…D’ici et d’ailleurs

Texte à paraître dans la revue Développement Social, Article d’auteur invité du mois d’octobre de OIKOS, blogue collectif des éditions Vie économique

Au Québec, les débats sur la question de la lutte à la pauvreté et sur les moyens d’y arriver sont récurrents. Du côté du mouvement communautaire, le courant le plus important veut s’attaquer aux inégalités derrière la pauvreté c’est-à-dire les droits sociaux bafoués. Le mouvement coopératif de son côté lutte contre la dépendance économique des communautés en s’attaquant à une des sources de cette pauvreté, celle de constituer un patrimoine d’entreprises collectives locales. D’autres font plutôt dans le « caritatif » par l’intermédiaire de fondations dédiées à des causes sociales particulières. Mais qu’en est-il de ce débat sur la scène internationale ?

La planète Terre : un fond de scène d’inégalités et une sérieuse fracture Nord-Sud

En raccourci, le problème social numéro un à l’échelle de la planète se résume ainsi : 600 millions de riches et 6 milliards de pauvres. De plus les deux dernières décennies de mondialisation néolibérale ont vu l’économie informelle (petits boulots, «travail au noir»…) devenir prévalente dans la plupart des pays du Sud. À l’échelle internationale, le travail salarié s’affaissant et l’économie informelle progressant, du coup, l’État social, là où il y en avait un, s’est affaibli et même littéralement dissout là où il n’était encore qu’en émergence.

Toujours en raccourci, le constat que la planète est en état de survie au plan écologique remonte également à la surface dans tous les milieux : destruction de la couche d’ozone, diminution de la diversité, désertification, déforestation, pollution des océans, etc. Comment peut-on aujourd’hui contribuer à faire face efficacement à cet autre enjeu majeur ?

Finalement, dans la dernière décennie, un troisième enjeu est devenu plus visible sur la scène publique internationale : la mondialisation en cours a favorisé un tel débridement de la finance que les séquelles au Sud n’ont fait que s’amplifier : du krash boursier au Mexique en 1994 en passant par celui des pays de l’Est en 1997 et celui de l’Asie au tournant de l’an 2000 alors que l’on venait tout juste de s’aligner sur les Objectifs du millénaire pour le développement (OMD), sorte de pacte entre les pays pour vaincre la pauvreté.
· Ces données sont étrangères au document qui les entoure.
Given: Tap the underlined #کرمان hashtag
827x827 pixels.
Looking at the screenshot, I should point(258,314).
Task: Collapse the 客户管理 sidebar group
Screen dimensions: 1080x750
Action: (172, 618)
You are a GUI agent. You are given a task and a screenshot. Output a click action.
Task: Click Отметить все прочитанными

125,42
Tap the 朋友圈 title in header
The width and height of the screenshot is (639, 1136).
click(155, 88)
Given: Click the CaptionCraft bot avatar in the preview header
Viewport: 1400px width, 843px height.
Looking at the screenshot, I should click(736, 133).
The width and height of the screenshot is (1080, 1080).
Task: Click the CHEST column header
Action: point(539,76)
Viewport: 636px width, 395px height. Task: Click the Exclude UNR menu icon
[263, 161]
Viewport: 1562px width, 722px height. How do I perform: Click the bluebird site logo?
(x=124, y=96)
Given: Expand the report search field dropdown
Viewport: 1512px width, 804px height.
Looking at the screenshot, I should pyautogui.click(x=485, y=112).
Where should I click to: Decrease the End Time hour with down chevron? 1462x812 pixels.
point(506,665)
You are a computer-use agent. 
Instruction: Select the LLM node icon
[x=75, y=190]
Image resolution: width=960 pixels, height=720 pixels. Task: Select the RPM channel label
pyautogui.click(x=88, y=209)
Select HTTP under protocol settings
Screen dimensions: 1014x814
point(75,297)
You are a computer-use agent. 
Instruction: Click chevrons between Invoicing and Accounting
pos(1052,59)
Et, aujourd’hui, crise financière internationale partie des E.U. (2008)…. Bref, un troisième défi majeur, celui de la maîtrise de l’économie mondialisée.

La crise alimentaire, révélatrice d’une crise profonde à l’échelle de la planète

37 pays sont menacés de crise alimentaire selon l’Organisation des Nations unies pour l’alimentation et l’agriculture (FAO). Un peu partout dans le monde, le prix de certaines denrées alimentaires de base a explosé notamment celui des céréales. La crise alimentaire est une crise à l’échelle de la planète au sens le plus fort de ce terme (Brunel, 2009). Des enjeux en apparence très locaux sont aussi très internationaux et sont redevenus majeurs aujourd’hui. Responsables : des multinationales et les principaux gouvernements des pays du Nord, États-Unis en tête. Menace sur la gestion de l’offre au Québec et au Canada qui garantit pourtant, malgré tous ses défauts, aux consommateurs comme aux producteurs, un minimum d’équité quant au prix et à la qualité pour certains produits comme les œufs, le lait et la volaille. Menace encore plus marquée pour de nombreux pays du Sud dont l’agriculture locale a été orientée vers l’exportation mettant du coup à mal la diversité de leurs produits. Menace aussi pour les agricultures nationales car la concentration autour de quelques pôles d’agriculture industrielle et le contrôle par les transformateurs et les grandes chaînes alimentaires risquent de s’accentuer. Bref, ici et encore plus au Sud, la souveraineté alimentaire est à l’ordre du jour.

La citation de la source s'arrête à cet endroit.